# INSTRUCTIONS TO FOLLOW
With the line containing "Gizlilik Politikası (93, 2396)" as the starting point, output the remaining lines of the data exactly as they are, through the last.

# Stored items
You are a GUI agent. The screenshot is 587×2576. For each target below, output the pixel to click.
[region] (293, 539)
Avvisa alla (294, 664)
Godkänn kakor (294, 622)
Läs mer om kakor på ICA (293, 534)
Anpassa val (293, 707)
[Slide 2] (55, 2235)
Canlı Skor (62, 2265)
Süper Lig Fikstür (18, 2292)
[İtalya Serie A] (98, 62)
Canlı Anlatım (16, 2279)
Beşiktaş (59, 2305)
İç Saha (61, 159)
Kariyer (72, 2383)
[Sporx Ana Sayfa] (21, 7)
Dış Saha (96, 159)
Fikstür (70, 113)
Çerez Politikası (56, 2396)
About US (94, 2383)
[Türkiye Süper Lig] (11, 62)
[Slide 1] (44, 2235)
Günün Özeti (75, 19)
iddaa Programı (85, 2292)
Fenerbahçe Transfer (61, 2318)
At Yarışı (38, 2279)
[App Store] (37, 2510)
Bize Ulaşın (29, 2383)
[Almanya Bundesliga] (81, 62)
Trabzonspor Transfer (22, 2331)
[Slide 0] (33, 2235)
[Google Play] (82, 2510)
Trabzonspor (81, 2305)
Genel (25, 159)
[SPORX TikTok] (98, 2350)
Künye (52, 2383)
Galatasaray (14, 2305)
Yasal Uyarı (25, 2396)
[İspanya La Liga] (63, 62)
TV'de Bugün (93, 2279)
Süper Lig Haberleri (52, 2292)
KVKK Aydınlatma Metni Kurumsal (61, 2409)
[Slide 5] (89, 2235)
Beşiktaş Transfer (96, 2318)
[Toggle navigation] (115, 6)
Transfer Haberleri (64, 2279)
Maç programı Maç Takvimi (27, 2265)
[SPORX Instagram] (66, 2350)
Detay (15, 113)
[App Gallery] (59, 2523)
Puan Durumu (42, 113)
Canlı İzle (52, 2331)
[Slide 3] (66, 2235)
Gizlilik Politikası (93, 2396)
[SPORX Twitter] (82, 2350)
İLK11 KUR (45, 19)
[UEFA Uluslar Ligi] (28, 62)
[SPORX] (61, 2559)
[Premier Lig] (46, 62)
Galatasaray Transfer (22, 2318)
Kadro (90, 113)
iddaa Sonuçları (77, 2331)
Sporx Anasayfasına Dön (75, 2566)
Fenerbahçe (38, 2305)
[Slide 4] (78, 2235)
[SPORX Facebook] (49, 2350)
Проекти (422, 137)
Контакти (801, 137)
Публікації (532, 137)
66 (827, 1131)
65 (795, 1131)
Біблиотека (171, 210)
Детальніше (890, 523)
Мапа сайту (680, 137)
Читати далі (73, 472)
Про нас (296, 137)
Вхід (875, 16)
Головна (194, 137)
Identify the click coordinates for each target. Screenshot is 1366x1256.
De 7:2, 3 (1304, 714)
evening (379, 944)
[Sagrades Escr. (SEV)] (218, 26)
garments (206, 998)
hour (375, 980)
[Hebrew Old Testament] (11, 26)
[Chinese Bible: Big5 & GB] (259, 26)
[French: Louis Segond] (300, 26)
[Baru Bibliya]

# COMPLETED EXERCISE
Gizlilik Politikası (93, 2396)
[SPORX Twitter] (82, 2350)
İLK11 KUR (45, 19)
[UEFA Uluslar Ligi] (28, 62)
[SPORX] (61, 2559)
[Premier Lig] (46, 62)
Galatasaray Transfer (22, 2318)
Kadro (90, 113)
iddaa Sonuçları (77, 2331)
Sporx Anasayfasına Dön (75, 2566)
Fenerbahçe (38, 2305)
[Slide 4] (78, 2235)
[SPORX Facebook] (49, 2350)
Проекти (422, 137)
Контакти (801, 137)
Публікації (532, 137)
66 (827, 1131)
65 (795, 1131)
Біблиотека (171, 210)
Детальніше (890, 523)
Мапа сайту (680, 137)
Читати далі (73, 472)
Про нас (296, 137)
Вхід (875, 16)
Головна (194, 137)
Identify the click coordinates for each target. Screenshot is 1366x1256.
De 7:2, 3 (1304, 714)
evening (379, 944)
[Sagrades Escr. (SEV)] (218, 26)
garments (206, 998)
hour (375, 980)
[Hebrew Old Testament] (11, 26)
[Chinese Bible: Big5 & GB] (259, 26)
[French: Louis Segond] (300, 26)
[Baru Bibliya]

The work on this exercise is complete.